Collected data entries:
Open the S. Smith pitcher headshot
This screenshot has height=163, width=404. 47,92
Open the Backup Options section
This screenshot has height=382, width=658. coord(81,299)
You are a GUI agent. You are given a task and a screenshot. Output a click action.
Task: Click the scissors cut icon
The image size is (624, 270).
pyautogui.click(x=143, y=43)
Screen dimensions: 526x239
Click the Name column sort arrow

| WHAT YOU ARE ASKED TO DO |
Your answer should consist of every record, printed exactly as given.

| EXERCISE RESULT |
Open the S. Smith pitcher headshot
This screenshot has height=163, width=404. 47,92
Open the Backup Options section
This screenshot has height=382, width=658. coord(81,299)
You are a GUI agent. You are given a task and a screenshot. Output a click action.
Task: Click the scissors cut icon
The image size is (624, 270).
pyautogui.click(x=143, y=43)
Screen dimensions: 526x239
Click the Name column sort arrow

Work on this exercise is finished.